Michael Pearce, chef économiste US d'Oxford Economics, estime que les fluctuations des échanges commerciaux et des stocks sont trop influencées par les anticipations liées aux droits de douane : il préfère regarder les ventes finales aux acheteurs privés aux Etats-Unis, « qui ont progressé à un rythme soutenu [+3%], reflétant la vigueur persistante des dépenses de consommation ».
« Cette dynamique est principalement alimentée par les récents gains de richesse, le revenu disponible réel étant resté pratiquement stable au cours du trimestre. L'économie en forme de K se porte bien », ajoute-t-il, en référence à la bifurcation observée depuis des mois entre des consommateurs aisés qui prospèrent et le bas de l'échelle qui stagne, voire perd en pouvoir d'achat.
Peu après la publication de ces statistiques que les économistes considèrent encore avec circonspection, Donald Trump a revendiqué une victoire économique sur Truth Social : « 60 sur 61 économistes Bloomberg se sont trompés, mais 'Trump' et quelques autres génies ont eu raison. Le succès est dû à une bonne gestion et aux droits de douane. Les dépenses de consommation sont fortes, les exportations nettes sont en claire hausse, les importations et les déficits commerciaux sont en claire baisse, et il n'y a pas d'inflation ! »
Perspectives positives pour 2026
Le quatrième trimestre subira le contrecoup du « shutdown », qui a mis l'économie sur pause, mais il y aura un rattrapage par la suite. Alors que la croissance moyenne depuis le début de l'année s'élève à 2,5 % en rythme annualisé, l'année 2026 devrait rester dynamique.
Les coups de pouce fiscaux du « Big Beautiful Bill » de cet été doivent en effet stimuler la consommation et l'investissement.

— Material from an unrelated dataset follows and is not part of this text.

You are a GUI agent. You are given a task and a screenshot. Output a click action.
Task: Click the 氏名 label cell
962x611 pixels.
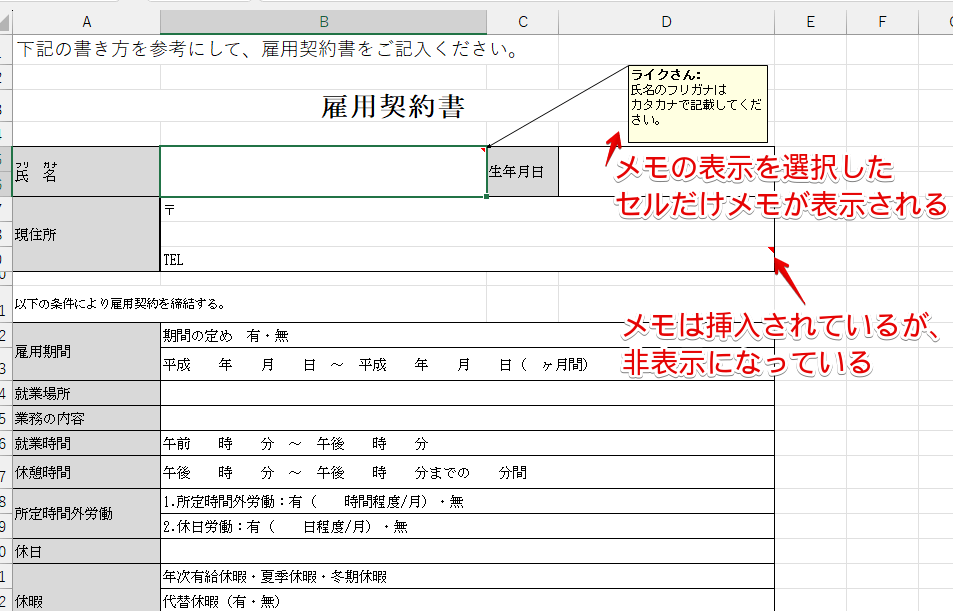[x=85, y=170]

Surtout, l'essor de l'investissement dans l'intelligence artificielle ne faiblit pas, et les autres secteurs économiques pourraient entrer dans la danse.
Par ailleurs, la politique monétaire devrait être plus accommodante. Enfin, si la décision à venir de la Cour suprême sur les tarifs « réciproques » ne précipite pas le pays dans de nouvelles montagnes russes commerciales, la gestion économique du pays va peut-être trouver un rythme de croisière.
Néanmoins, le gigantesque navire des Etats-Unis va devoir continuer à naviguer entre deux écueils menaçants : le chômage, qui a grimpé à 4,6 % de la population active, et l'inflation, qui ne recule plus à cause des tarifs douaniers et de la baisse des taux.